MSF’s projects in CAR are an attempt to support the population due to the chronic health emergency afflicting the country. The political crisis and violence that has shaken CAR since 2013 has furthered the problem with a shortage of skilled medical personnel, especially in the provinces like Bangassou. The war in CAR may be over, but the challenges for the population remains.
This recent assignment in the Central African Republic altered me in positive ways
MSF supports Bangassou Regional University Hospital, assisting the medical departments, heavily disrupted due to the crisis, to resume their activities. Now the hospital has a capacity of 118 beds and has internal medicine, maternity, paediatrics, neonatology and surgery departments. The hospital provides primary and secondary healthcare to an estimated population of 200,000 people living in the region.
Bangassou is the capital of the Mbomu prefecture. In addition to giving support to peripheral health centers' activities, MSF set up a referral and ambulance system between the hospital and health facilities in four sub-prefectures in Mbomu.
I felt fortunate in terms of living conditions, because only moments away, there were people living in terrible conditions. I learned that working well with others is crucial in reducing stress and ensuring the best possible care for people in need. There is a great sense of community and friendship among MSF teams that you need to nurture and can be developed without any effort. This is important to keep each other going. Great football and volleyball teams and jogging buddies can be created. Teamwork is absolutely vital!
Are you happy here?
While I was working and talking with people, I kept asking myself if they were happy in Bangassou. Were they satisfied with the limited living conditions? My personal thoughts were always ‘Of course not.’
Yet, one day I asked Quentin, a nurse from CAR, ‘Are you happy here?’

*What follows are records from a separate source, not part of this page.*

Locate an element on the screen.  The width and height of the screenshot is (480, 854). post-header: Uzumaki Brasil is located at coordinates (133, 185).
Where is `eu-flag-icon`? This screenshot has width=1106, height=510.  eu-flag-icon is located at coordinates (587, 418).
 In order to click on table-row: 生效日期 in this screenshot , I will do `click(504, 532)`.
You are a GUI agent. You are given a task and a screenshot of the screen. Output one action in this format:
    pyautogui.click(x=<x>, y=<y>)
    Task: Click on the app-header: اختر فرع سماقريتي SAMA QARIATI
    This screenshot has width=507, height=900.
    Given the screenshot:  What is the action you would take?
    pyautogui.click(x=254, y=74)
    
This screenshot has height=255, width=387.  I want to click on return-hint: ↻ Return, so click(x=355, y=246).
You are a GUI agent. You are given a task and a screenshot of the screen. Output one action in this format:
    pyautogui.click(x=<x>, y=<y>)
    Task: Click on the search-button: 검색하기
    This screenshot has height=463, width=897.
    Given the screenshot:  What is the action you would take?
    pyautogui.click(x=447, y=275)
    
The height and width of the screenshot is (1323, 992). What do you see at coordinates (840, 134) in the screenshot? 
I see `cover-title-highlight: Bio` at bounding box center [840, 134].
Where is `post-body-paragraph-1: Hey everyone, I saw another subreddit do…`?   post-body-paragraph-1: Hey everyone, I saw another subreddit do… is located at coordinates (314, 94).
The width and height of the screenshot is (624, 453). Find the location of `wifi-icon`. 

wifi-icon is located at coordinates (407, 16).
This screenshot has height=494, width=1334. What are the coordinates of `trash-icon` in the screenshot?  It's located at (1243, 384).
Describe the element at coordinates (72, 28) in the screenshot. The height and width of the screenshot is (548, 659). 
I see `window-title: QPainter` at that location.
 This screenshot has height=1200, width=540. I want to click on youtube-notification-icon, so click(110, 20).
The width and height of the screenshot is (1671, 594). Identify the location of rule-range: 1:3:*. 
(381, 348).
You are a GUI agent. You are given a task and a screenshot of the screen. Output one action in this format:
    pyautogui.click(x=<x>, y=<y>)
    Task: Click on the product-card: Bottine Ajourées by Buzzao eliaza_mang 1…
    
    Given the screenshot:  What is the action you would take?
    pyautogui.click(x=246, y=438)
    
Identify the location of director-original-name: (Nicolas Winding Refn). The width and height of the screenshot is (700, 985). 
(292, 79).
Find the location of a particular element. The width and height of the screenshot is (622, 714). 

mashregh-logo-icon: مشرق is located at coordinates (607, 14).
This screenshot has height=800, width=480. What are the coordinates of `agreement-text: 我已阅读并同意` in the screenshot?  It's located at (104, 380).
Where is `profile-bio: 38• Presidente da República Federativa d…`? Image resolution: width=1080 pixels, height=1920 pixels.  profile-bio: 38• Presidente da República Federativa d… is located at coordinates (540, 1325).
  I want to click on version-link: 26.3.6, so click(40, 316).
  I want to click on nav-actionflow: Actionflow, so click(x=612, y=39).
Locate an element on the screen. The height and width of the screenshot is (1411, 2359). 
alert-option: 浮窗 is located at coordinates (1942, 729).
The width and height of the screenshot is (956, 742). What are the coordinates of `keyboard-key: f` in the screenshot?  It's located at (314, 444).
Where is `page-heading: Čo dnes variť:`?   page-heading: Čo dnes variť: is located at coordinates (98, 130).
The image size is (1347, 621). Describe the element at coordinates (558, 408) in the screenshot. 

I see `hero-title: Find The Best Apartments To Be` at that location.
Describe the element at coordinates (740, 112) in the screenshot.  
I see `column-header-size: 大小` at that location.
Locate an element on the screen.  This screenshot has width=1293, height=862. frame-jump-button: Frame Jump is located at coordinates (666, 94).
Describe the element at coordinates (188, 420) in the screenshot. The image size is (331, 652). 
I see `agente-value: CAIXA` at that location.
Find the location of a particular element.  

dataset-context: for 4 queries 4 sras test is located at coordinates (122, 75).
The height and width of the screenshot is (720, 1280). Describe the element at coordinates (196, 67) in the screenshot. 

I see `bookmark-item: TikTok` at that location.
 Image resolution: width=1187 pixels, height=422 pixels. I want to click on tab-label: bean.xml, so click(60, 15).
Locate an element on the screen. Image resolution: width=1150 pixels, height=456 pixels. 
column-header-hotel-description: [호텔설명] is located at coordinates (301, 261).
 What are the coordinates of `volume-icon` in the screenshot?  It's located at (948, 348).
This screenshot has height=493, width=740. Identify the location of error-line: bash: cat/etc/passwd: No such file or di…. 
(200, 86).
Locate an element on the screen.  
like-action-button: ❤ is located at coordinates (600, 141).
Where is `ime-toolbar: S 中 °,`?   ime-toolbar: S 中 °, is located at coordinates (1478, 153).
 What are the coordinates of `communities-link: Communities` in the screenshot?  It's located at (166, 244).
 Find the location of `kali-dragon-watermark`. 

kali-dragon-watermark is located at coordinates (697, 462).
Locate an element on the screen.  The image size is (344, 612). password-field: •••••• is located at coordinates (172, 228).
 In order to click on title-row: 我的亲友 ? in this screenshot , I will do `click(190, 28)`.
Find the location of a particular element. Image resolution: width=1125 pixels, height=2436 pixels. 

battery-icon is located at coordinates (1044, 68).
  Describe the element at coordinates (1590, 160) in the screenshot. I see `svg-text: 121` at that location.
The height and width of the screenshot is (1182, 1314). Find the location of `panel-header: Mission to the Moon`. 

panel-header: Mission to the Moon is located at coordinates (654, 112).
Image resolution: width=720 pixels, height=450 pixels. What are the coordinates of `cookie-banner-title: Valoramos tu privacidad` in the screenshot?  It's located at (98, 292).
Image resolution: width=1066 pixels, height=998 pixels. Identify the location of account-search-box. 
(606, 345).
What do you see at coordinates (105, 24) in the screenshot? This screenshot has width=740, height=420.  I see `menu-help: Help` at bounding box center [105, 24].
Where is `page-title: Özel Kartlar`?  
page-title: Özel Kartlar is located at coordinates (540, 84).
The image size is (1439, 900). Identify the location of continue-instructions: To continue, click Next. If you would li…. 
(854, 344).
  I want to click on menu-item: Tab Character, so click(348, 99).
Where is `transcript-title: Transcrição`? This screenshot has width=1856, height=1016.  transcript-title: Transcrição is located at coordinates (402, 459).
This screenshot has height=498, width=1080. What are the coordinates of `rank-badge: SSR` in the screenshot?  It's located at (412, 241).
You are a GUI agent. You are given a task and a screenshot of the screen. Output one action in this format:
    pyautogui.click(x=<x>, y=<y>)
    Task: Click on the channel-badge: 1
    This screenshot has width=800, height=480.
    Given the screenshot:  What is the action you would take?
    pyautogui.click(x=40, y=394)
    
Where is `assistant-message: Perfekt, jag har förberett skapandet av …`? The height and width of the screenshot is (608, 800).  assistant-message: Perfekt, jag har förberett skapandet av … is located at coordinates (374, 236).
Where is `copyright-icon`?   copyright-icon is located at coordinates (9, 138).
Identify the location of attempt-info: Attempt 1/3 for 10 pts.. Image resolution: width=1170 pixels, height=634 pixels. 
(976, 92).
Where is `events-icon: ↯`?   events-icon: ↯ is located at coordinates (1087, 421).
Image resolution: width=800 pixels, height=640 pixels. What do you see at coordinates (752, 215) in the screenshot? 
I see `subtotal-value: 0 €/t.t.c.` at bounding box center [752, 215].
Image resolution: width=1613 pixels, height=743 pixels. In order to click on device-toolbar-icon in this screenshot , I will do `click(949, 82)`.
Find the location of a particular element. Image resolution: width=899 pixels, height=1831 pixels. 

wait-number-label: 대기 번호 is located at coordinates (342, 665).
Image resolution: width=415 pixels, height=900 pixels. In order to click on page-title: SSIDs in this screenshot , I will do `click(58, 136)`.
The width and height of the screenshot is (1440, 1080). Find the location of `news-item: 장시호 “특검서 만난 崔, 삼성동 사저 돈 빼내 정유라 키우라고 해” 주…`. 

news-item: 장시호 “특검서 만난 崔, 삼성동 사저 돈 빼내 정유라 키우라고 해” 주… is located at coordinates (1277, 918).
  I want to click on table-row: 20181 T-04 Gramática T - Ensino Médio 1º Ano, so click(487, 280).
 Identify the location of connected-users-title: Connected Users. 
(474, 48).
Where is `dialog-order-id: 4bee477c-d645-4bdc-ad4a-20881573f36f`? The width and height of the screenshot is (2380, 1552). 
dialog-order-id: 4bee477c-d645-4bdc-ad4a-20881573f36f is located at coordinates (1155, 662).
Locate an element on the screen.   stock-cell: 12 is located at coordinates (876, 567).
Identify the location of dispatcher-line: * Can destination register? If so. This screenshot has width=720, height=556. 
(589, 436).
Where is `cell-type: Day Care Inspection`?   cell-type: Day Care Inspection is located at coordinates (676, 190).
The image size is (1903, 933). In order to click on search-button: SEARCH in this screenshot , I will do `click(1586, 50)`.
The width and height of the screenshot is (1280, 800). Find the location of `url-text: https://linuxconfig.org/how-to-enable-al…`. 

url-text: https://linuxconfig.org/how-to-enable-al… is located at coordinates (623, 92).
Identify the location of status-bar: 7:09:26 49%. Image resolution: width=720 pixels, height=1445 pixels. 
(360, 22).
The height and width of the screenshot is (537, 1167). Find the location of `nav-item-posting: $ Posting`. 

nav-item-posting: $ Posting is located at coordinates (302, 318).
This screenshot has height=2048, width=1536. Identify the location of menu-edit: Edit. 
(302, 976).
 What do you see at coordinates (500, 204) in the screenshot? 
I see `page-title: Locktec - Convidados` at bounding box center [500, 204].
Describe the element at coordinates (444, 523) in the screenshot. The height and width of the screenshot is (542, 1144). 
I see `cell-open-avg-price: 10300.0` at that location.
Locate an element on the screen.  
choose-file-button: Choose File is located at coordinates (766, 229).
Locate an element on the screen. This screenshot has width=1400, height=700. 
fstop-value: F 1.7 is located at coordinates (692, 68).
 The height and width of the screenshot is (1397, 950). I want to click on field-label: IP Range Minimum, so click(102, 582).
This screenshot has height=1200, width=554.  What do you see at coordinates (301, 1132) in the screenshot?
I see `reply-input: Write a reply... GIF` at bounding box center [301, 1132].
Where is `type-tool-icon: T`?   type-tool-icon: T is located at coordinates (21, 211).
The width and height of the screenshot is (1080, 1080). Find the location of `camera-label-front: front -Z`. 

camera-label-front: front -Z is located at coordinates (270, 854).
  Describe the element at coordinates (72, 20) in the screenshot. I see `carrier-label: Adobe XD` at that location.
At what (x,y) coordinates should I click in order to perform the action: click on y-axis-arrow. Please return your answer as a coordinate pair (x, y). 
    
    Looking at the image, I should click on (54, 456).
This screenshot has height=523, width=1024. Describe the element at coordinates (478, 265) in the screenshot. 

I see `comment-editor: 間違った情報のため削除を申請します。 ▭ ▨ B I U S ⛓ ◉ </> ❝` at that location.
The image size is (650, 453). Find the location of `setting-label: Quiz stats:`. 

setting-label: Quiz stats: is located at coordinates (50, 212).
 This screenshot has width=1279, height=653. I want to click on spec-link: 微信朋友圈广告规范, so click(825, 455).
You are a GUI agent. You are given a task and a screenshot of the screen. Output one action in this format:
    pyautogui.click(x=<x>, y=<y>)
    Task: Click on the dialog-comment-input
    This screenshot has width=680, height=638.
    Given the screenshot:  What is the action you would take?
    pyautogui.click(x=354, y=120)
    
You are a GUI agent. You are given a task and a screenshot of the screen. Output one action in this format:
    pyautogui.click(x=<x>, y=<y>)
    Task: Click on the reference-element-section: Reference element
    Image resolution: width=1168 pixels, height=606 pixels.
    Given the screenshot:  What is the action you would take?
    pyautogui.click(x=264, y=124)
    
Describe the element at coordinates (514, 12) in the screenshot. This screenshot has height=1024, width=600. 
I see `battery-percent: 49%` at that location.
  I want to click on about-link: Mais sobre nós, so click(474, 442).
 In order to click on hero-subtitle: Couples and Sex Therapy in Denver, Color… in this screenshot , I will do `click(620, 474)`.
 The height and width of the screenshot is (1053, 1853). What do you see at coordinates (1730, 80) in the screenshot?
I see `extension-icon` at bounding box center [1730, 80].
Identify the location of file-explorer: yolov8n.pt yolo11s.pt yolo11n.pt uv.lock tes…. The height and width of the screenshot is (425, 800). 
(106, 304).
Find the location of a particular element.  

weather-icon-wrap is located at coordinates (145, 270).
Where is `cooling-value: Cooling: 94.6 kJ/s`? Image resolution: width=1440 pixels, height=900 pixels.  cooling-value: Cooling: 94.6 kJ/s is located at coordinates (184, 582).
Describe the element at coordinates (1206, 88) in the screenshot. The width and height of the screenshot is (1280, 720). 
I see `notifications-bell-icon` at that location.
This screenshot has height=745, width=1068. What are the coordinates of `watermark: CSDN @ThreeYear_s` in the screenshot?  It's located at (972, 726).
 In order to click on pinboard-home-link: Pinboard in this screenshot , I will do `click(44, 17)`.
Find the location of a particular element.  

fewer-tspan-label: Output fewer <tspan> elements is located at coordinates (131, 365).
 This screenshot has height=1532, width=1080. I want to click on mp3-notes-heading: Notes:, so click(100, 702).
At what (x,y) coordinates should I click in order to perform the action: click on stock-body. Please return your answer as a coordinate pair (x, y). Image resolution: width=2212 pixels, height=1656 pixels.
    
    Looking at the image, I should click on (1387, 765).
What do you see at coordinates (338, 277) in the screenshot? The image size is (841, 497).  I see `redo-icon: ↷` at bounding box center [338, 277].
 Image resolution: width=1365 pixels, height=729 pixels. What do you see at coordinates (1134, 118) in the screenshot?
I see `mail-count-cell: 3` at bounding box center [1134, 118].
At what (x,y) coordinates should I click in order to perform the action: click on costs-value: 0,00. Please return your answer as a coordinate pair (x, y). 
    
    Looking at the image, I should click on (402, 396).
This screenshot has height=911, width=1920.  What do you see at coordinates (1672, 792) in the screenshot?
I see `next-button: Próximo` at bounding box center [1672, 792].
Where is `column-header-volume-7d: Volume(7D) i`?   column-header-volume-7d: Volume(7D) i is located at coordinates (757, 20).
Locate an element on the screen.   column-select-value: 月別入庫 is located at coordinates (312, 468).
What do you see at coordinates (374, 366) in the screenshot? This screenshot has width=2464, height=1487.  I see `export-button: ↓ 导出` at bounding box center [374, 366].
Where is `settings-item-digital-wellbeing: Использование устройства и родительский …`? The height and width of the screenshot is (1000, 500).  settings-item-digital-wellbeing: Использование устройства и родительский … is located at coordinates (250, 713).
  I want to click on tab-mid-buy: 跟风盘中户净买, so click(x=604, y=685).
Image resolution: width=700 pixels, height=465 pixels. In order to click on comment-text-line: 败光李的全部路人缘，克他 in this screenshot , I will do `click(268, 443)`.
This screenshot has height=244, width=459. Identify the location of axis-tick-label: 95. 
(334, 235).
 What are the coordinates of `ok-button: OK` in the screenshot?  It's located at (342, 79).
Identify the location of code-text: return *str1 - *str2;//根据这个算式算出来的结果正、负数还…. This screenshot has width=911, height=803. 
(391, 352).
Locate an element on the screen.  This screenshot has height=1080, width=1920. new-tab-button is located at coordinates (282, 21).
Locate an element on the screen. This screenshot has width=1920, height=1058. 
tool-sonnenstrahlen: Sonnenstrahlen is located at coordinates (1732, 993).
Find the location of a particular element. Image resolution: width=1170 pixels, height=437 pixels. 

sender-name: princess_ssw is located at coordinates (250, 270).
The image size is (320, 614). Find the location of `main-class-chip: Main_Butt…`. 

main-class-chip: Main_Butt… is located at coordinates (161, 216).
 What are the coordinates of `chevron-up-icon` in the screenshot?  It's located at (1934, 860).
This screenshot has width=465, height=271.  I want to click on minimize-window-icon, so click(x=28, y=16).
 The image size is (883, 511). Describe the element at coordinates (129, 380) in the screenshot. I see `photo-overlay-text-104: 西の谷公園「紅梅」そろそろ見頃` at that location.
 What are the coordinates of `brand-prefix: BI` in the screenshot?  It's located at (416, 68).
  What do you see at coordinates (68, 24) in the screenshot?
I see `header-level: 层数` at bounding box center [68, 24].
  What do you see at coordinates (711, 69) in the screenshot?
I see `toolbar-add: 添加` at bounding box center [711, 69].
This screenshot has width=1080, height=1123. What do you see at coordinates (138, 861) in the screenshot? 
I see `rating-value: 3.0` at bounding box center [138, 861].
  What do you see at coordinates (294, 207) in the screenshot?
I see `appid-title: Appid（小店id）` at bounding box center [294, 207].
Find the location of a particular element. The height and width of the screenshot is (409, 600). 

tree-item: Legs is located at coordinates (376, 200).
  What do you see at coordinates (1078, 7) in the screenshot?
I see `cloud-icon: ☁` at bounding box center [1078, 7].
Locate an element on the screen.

He smiled, and answered politely, ‘Yes, I am. We are safe.’
I was impressed by his response. Unfortunately for most people, being happy was related to how much money one accumulates, the products one owns, and that is probably why I was sure that the people in CAR were unhappy due to their limited means.
Quentin’s answer was enough to help me understand that people need to be safe and secure far above what they own. I am saw parallels with my parents. I feel that if I had asked them the same question after the Lebanese civil war, they would have had a similar response as Quentin. Safety and security of one’s life is hard to describe or comprehend, but it is truly valued in these difficult circumstances. As a nurse working in MSF, I felt that we were and are supporting this sense of safety and security for the population, at the very least from a medical standpoint.
All of these life experiences I had - from childhood in Beirut to Central Africa - defined who I am today. This recent field work in CAR altered me in positive ways, and I felt that I witnessed a moment in which good work can have a powerful impact. I am proud to say that I did make a difference, no matter how small it was… and I did not do this alone, I did this with a wonderful and committed group of people.